SS-08-048 Network Access and Session Controls

Issue Date: 3/31/2008

Effective Date: 3/31/2008

Review Date: 05/05/2023

PURPOSE

An unattended workstation or a hijacked network connection left idle can expose an organization to the risks of unauthorized access.   Establishing controls that govern the rules and conditions for establishing, maintaining and terminating a network session is paramount to mitigating these risks.

This standard requires each agency to establish network access and session controls commensurate with the authorizations assigned to the users, the criticality of the network and sensitivity of the data.

STANDARD

Unless specifically designated as a public information system, access to any State of Georgia network and its resources shall require the use of state issued identification and authentication credentials.

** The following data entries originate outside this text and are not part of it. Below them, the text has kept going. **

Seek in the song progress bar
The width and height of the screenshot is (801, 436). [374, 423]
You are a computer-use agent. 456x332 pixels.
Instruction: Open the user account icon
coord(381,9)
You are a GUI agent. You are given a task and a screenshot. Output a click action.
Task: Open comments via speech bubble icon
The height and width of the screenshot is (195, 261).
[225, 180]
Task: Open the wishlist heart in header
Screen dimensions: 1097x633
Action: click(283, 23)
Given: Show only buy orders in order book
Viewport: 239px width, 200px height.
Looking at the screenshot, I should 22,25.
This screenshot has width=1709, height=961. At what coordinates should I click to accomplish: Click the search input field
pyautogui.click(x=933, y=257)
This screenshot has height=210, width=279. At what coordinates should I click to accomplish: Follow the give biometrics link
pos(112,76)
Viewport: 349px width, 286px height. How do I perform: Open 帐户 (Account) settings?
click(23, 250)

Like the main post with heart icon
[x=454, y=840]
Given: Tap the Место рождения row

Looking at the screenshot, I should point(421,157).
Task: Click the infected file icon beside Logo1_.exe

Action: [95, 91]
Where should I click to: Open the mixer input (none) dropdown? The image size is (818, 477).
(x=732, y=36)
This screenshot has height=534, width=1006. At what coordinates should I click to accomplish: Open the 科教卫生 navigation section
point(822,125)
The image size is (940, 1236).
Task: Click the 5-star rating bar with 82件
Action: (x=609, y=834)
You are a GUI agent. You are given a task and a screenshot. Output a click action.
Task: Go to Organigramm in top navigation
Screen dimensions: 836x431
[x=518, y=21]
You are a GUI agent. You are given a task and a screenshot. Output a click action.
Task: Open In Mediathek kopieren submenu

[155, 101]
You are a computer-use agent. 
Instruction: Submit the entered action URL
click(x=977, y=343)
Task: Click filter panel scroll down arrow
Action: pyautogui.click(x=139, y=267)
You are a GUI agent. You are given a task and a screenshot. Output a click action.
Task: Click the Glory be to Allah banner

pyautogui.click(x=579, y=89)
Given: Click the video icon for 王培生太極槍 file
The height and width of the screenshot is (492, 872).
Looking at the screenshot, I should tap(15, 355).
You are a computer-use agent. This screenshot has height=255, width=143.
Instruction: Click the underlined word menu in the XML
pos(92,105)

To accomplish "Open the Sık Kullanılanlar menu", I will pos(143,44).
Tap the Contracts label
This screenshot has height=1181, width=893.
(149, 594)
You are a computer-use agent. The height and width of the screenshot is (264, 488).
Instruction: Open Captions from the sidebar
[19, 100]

Access and use of state networks shall be in accordance with the appropriate use and access control related enterprise policies and standards. 

Only the minimum required network service access points shall be enabled and exposed.

All agencies shall establish and enforce network session controls that define rules and conditions for network connections.

  • session lock - All systems, network and/or applications, used to process, store, or transfer data with a security categorization of MODERATE or higher shall automatically initiate a session/screen lock after a limited period of inactivity, not to exceed 15 (fifteen) minutes, that remains in effect until the user re-establishes access using appropriate identification and authentication.
  • Session termination - All remote access networked sessions and public facing applications requiring a logon must automatically TERMINATE the connection after an inactivity timeout not to exceed 15 (fifteen) minutes.  The user must provide appropriate identification and authentication to re-establish the connection.

Access to and interconnections with State networks from external networks and systems shall occur through controlled interfaces.

RELATED ENTERPRISE POLICIES, STANDARDS, GUIDELINES

Appropriate Use of IT Resources (PS-08-003)

Appropriate Use and Monitoring (SS-08-001)

Access Control (PS-08-009)

Authorization and Access Management (SS-08-010)

Network Security Controls (PS-08-027)

Network Security-Information Flow (PS-08-030)

Third Party Access (PS-08-011)

Secure Remote Access (SS-08-038)

Public Access Systems (PS-08-028)

REFERENCES

NIST SP 800-47 Interconnecting Information Technology Systems.

TERMS and DEFINITIONS

Network Session – A lasting connection in a network protocol or between a user and a peer, typically a server, usually involving the exchange of many packets between the user's computer and the server.